> [AIM OF THE EXERCISE]
Where a picture appears, omit it; repeat everything else in the records exactly.

########################################

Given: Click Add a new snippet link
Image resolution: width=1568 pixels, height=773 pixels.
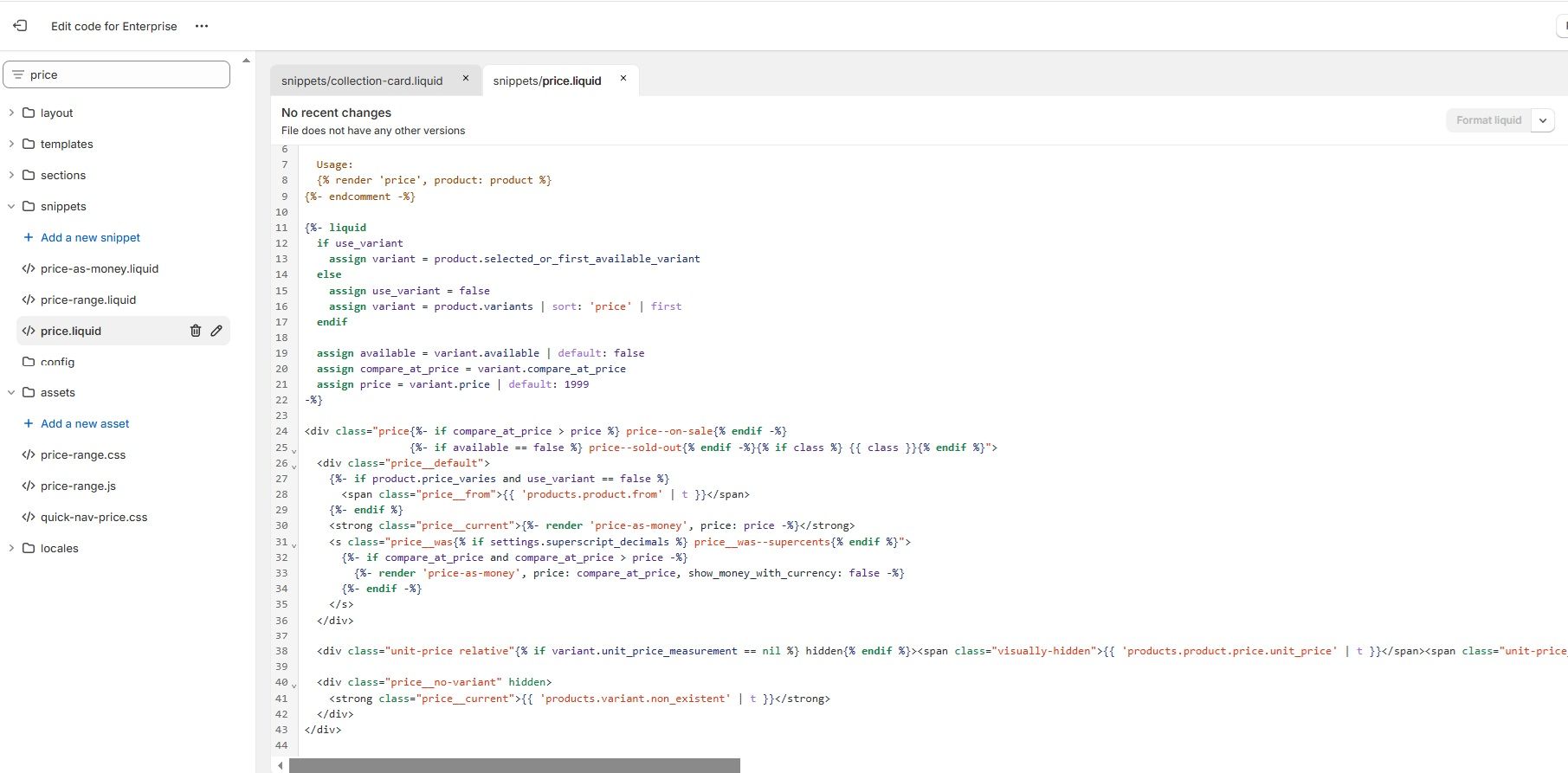Looking at the screenshot, I should click(90, 237).
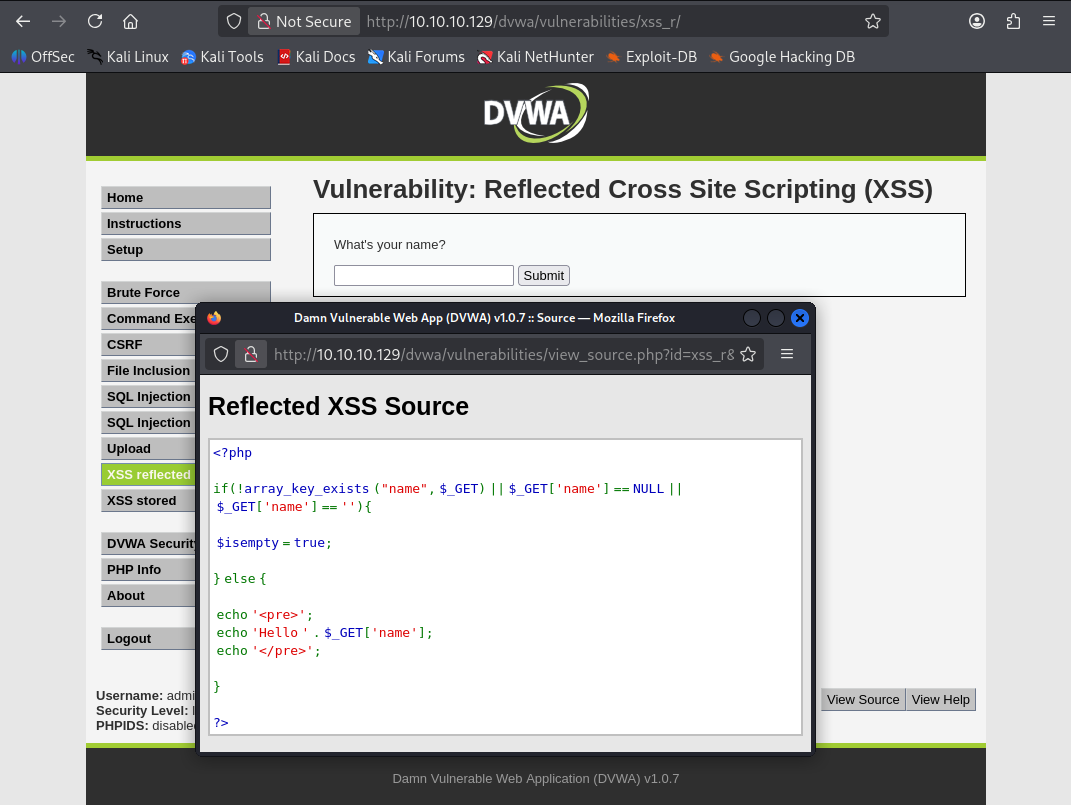This screenshot has width=1071, height=805.
Task: Open the Firefox account icon
Action: click(x=977, y=21)
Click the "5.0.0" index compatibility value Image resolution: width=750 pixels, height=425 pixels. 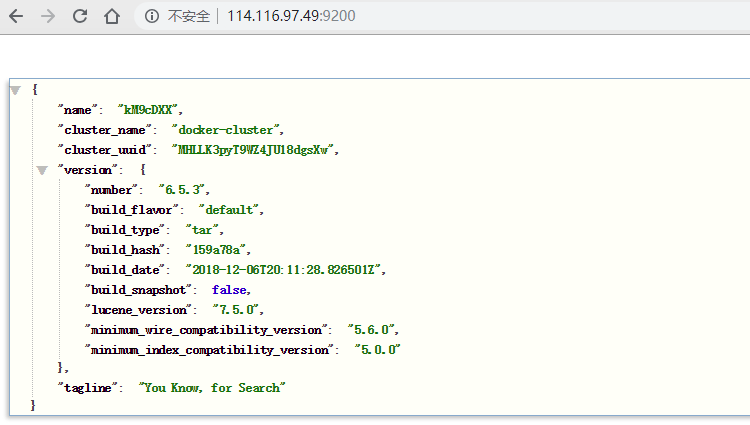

########################################

> [RESPONSE AREA]
Given: Click Add a new snippet link
Image resolution: width=1568 pixels, height=773 pixels.
Looking at the screenshot, I should click(90, 237).
This screenshot has width=1071, height=805.
Task: Open the Firefox account icon
Action: click(x=977, y=21)
Click the "5.0.0" index compatibility value Image resolution: width=750 pixels, height=425 pixels. 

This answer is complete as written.